Of all the entries below, only the lines from the one with "dental implant dentists (420, 2385)" up to and including the one with "Are You A New" are to be duplicated exactly.

[Pixel coordinate grounding data]
┄┄┄┄┄┄┄┄┄┄┄┄┄┄┄┄┄┄┄┄

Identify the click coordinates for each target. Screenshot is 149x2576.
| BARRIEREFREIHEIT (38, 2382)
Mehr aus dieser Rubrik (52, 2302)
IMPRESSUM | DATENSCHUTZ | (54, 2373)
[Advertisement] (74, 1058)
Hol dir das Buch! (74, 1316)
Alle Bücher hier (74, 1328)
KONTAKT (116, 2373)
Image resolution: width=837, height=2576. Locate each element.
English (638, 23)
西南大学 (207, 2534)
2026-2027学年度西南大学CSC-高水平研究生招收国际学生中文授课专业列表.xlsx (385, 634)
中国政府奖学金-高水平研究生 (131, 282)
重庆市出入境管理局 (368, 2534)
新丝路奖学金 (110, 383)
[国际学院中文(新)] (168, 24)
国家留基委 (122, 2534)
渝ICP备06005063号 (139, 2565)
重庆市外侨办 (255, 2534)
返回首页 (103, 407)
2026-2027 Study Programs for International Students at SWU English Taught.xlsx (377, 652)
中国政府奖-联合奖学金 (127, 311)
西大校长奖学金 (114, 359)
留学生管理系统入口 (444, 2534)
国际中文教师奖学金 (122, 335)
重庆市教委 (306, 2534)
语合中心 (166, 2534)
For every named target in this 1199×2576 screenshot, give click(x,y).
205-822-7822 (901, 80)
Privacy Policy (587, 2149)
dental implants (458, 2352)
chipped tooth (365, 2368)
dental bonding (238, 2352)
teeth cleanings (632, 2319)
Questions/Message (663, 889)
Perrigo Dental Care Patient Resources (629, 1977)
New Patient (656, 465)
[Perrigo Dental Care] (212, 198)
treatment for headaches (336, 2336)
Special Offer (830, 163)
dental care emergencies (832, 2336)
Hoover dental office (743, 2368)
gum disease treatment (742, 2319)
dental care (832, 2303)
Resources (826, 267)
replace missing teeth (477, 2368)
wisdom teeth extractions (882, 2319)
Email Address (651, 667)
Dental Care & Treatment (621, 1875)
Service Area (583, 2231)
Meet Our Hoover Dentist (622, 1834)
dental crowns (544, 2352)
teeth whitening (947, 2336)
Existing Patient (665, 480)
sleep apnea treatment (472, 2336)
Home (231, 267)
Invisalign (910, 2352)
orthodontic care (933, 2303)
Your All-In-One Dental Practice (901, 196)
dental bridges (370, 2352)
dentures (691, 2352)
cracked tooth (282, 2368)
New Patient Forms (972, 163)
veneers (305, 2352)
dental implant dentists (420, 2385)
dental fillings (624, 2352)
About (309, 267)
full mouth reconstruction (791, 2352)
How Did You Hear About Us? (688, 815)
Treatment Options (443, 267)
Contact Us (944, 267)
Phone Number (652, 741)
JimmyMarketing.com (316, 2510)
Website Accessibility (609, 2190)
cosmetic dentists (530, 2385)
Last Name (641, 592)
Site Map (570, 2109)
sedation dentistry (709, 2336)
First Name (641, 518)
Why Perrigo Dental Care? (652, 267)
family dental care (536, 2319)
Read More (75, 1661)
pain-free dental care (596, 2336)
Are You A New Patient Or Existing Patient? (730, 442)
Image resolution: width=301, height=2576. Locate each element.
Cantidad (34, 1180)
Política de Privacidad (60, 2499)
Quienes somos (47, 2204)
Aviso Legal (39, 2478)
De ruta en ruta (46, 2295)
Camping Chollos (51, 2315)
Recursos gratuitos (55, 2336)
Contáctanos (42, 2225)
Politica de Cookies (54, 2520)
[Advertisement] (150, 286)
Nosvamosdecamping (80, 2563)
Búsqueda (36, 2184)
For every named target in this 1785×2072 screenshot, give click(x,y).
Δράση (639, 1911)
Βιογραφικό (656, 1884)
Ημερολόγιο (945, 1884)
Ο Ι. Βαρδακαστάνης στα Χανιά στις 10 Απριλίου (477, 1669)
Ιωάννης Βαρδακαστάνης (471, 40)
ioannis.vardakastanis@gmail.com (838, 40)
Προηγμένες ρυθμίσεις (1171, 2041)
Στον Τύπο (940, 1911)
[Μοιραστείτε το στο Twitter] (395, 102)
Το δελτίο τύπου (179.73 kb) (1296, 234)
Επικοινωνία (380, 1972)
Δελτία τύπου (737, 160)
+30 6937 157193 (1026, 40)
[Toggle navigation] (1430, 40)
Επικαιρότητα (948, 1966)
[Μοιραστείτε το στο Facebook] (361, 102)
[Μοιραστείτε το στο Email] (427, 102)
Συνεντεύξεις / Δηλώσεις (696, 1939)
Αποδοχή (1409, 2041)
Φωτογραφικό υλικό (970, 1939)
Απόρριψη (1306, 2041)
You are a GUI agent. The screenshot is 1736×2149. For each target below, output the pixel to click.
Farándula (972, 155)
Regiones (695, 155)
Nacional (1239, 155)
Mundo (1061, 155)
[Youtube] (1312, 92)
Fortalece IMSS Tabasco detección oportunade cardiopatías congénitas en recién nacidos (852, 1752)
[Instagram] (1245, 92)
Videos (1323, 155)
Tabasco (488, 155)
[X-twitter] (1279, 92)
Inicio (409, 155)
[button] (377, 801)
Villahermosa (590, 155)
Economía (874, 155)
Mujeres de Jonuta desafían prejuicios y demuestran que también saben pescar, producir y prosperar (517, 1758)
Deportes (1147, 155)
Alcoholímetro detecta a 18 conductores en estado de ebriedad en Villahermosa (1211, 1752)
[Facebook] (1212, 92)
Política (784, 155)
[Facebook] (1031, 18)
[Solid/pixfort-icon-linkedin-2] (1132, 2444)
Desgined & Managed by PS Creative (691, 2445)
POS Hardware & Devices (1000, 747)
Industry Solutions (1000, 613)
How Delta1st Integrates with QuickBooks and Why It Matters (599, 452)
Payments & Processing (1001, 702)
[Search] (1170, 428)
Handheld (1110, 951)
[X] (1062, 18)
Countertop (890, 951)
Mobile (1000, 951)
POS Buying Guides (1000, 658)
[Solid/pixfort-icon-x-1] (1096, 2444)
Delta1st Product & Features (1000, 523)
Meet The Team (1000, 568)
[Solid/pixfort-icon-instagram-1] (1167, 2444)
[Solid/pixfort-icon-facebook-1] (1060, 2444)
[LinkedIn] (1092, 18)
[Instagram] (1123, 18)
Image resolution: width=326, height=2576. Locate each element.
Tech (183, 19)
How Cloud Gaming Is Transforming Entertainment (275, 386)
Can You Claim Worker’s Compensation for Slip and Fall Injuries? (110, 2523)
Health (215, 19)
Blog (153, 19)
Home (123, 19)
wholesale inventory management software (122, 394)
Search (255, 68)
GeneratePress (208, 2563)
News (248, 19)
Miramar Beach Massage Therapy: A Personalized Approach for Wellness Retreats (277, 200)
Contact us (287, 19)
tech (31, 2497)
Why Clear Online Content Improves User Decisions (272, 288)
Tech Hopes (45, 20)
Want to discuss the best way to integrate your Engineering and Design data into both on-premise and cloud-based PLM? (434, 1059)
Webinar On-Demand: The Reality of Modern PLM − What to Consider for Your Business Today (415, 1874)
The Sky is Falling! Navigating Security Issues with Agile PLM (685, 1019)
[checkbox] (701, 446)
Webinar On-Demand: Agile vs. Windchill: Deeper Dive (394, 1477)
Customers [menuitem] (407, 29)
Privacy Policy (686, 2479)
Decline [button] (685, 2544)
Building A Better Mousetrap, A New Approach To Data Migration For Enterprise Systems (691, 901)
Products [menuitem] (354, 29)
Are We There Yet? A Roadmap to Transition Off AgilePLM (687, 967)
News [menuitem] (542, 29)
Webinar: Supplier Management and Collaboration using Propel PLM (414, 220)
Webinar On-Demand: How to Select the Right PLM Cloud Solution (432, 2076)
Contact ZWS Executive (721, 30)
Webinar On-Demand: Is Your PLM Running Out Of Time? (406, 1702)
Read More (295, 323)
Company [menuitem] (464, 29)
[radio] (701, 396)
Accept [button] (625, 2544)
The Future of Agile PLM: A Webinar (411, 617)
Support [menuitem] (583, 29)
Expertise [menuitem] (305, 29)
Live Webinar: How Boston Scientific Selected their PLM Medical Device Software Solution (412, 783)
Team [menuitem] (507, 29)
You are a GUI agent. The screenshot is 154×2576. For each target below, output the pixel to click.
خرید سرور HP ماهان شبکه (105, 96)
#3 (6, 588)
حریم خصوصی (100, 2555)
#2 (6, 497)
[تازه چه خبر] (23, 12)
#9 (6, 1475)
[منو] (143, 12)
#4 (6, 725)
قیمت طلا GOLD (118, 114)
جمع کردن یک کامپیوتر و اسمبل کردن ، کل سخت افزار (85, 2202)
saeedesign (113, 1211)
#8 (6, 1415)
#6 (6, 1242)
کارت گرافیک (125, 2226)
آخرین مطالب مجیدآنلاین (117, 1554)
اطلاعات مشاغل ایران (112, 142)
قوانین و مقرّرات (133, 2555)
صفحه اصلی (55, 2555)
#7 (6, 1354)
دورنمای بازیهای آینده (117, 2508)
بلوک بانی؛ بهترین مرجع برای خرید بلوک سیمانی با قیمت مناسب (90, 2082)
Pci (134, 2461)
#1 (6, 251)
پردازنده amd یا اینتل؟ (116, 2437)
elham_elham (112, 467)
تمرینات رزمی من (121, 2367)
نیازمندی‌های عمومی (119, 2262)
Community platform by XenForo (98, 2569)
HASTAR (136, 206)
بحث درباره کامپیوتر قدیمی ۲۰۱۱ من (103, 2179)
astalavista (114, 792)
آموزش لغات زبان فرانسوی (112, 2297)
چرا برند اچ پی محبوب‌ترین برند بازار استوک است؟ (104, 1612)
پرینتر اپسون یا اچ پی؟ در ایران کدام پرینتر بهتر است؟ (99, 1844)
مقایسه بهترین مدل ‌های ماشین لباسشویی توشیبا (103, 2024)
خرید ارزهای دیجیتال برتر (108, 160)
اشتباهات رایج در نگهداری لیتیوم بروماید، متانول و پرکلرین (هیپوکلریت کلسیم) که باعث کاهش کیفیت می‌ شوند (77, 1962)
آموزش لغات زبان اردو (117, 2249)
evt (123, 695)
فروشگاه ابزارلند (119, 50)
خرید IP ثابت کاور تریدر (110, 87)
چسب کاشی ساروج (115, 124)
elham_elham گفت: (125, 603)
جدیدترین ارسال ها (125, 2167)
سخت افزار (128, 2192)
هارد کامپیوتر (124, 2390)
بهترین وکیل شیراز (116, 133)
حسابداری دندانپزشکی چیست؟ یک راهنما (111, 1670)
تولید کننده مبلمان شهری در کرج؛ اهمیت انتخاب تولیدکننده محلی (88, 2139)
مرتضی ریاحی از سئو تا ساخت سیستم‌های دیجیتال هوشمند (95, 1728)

┄┄┄┄┄┄┄┄┄┄┄┄┄┄┄┄┄┄┄┄

Completed task:
dental implant dentists (420, 2385)
dental fillings (624, 2352)
About (309, 267)
full mouth reconstruction (791, 2352)
How Did You Hear About Us? (688, 815)
Treatment Options (443, 267)
Contact Us (944, 267)
Phone Number (652, 741)
JimmyMarketing.com (316, 2510)
Website Accessibility (609, 2190)
cosmetic dentists (530, 2385)
Last Name (641, 592)
Site Map (570, 2109)
sedation dentistry (709, 2336)
First Name (641, 518)
Why Perrigo Dental Care? (652, 267)
family dental care (536, 2319)
Read More (75, 1661)
pain-free dental care (596, 2336)
Are You A New Patient Or Existing Patient? (730, 442)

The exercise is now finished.